Search code examples
pythonsqlsqlalchemyflask-sqlalchemylateral-join

Limit results from a Python SQLAlchemy query to the top results from a subgroup


I have the following tables:

User
   id
   name

Points
   id
   user_id
   total_points(int)

user_id is the foreign key on the user table. In the points table, each user can have multiple entries, for instance:

user A - 1000
user B - 1500
user A - 1250
User C - 3000
User A - 500
etc...

What I want to get is the top 3 results (total_points) from each user in the points table.

I can get all the entries on this table by doing this:

db.session.query(Points).all()

I can also get the result ordered by player:

db.session.query(Points).order_by(Points.user_id).all()

Then I can get the result ordered by highest to lowest points:

db.session.query(Points).order_by(Points.user_id).order_by(Points.total_points.desc()).all()

Now, I'm trying to get ONLY the top 3 total_points for EACH user. I'm trying to use the lateral clause but it's not working maybe because I'm not 100% sure how to use it.

Here is what I'm trying:

subquery = db.session.query(User.name, Points.total_points).join(Points, Points.user_id == User.id).filter(User.id == Points.user_id).order_by(Points.user_id).order_by(Points.total_points.desc()).limit(3).subquery().lateral('top 3')
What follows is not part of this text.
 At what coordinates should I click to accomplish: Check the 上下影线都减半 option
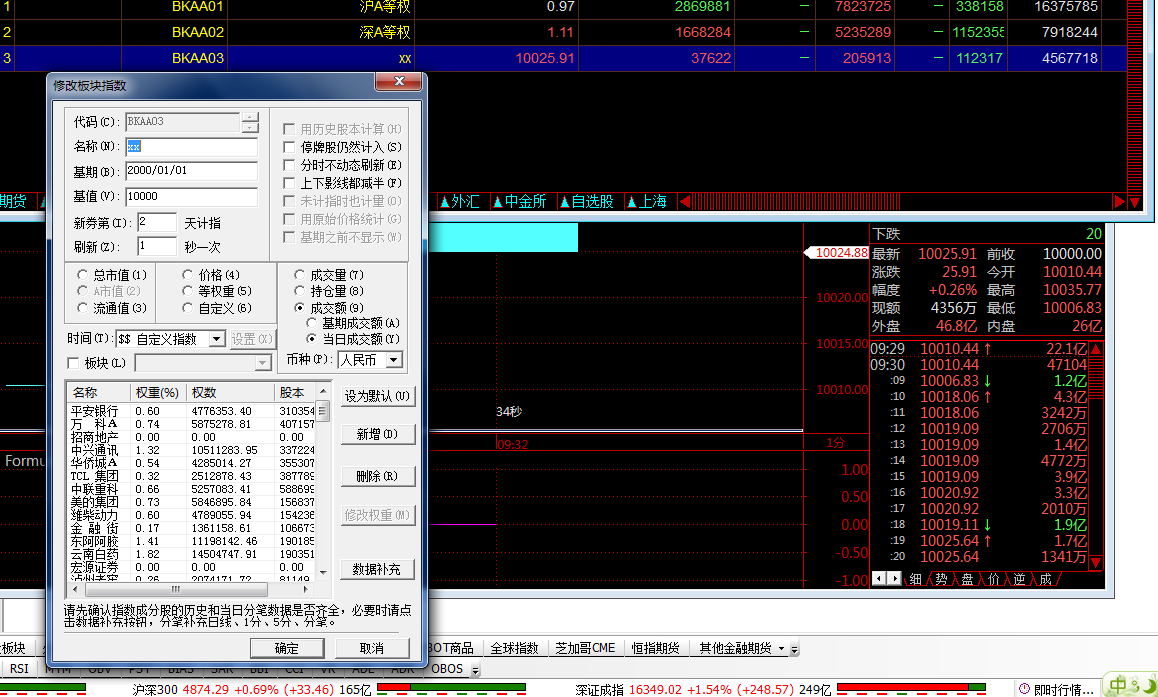click(289, 183)
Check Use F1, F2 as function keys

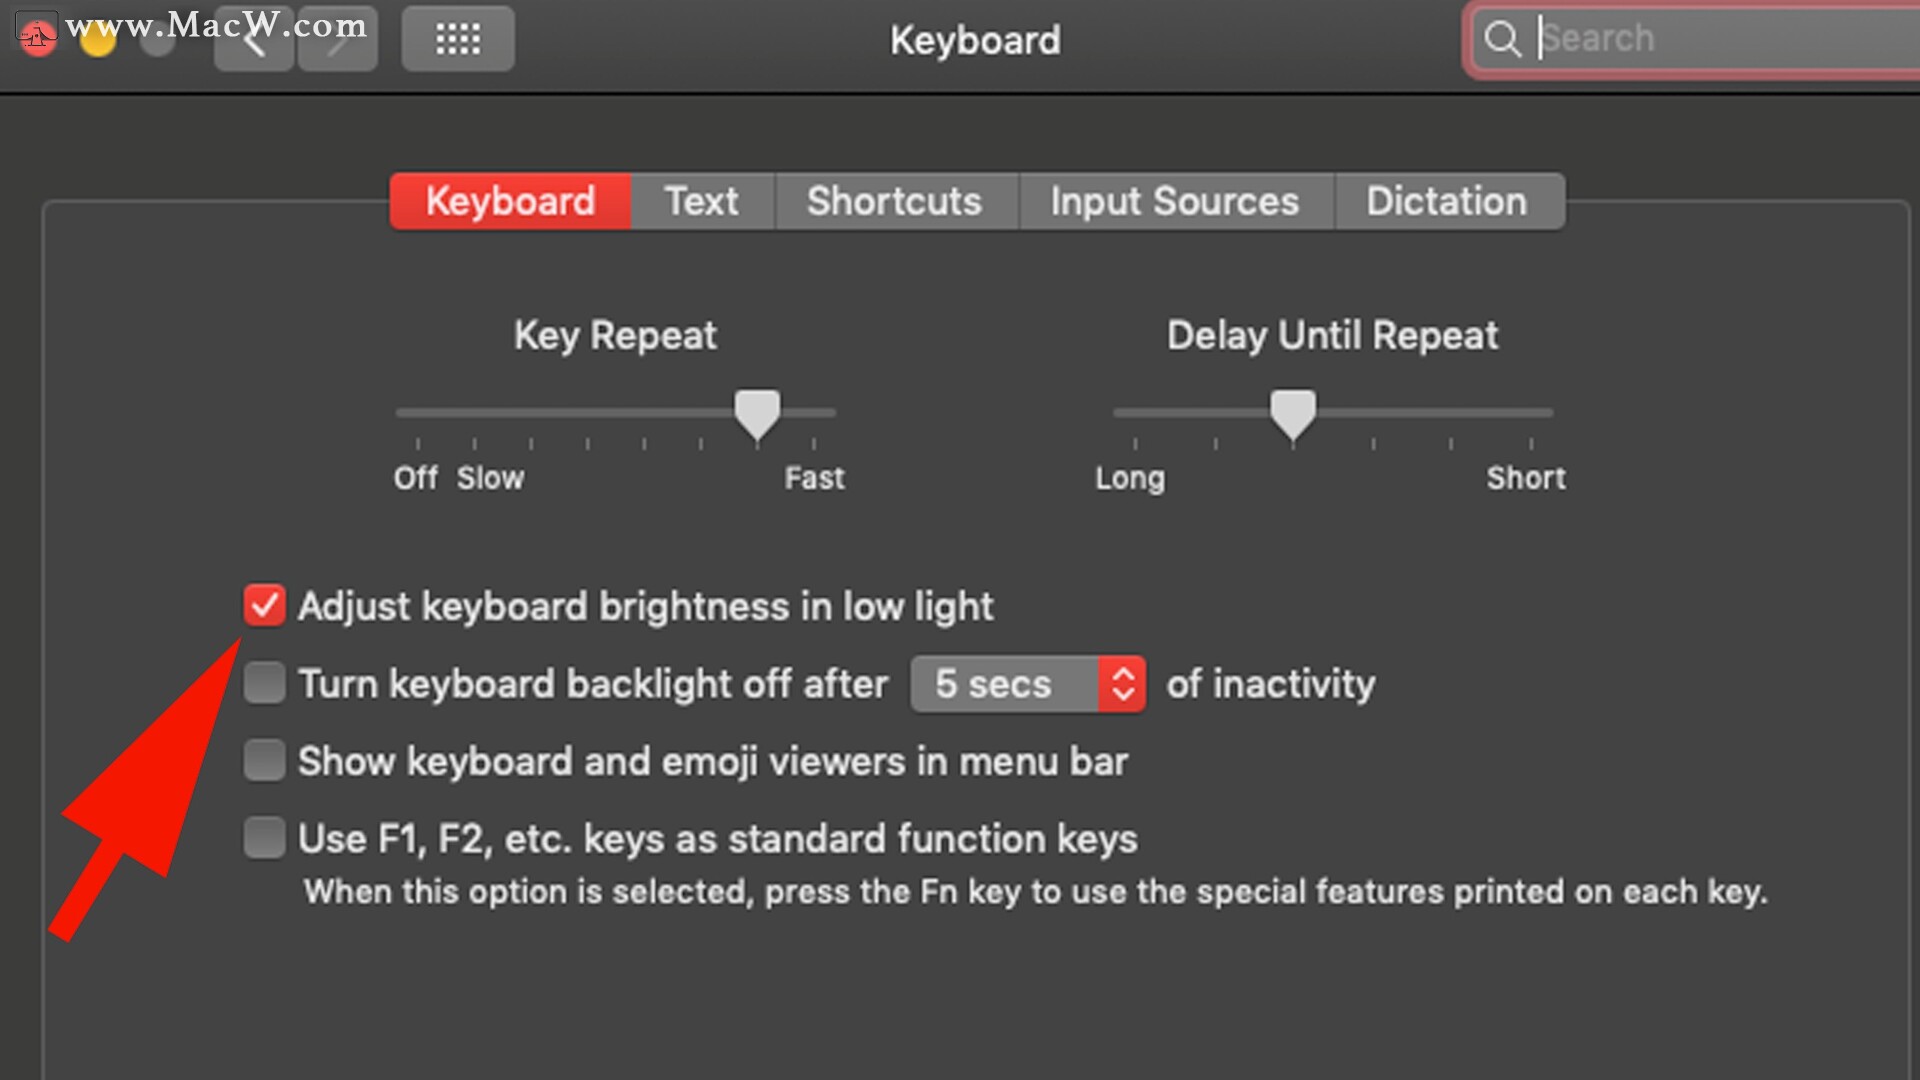265,838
db.session.query(User.name, Points.total_points).select_from(Points).join(subquery, db.true()))

Solution

  • What you are looking for is a function called rank()
    Here is a easy example from Postgresql doc

    SELECT depname, empno, salary,
    rank() OVER (PARTITION BY depname ORDER BY salary DESC)
    FROM empsalary;
    
     depname  | empno | salary | rank 
    -----------+-------+--------+------
     develop   |     8 |   6000 |    1
     develop   |    10 |   5200 |    2
     develop   |    11 |   5200 |    2
     develop   |     9 |   4500 |    4
     develop   |     7 |   4200 |    5
     personnel |     2 |   3900 |    1
     personnel |     5 |   3500 |    2
     sales     |     1 |   5000 |    1
     sales     |     4 |   4800 |    2
     sales     |     3 |   4800 |    2
    (10 rows)
    

    Here is some examples from another question on using sqlalchemy

    subquery = db.session.query(
        table1,
        func.rank().over(
            order_by=table1.c.date.desc(),
            partition_by=table1.c.id
        ).label('rnk')
    ).subquery()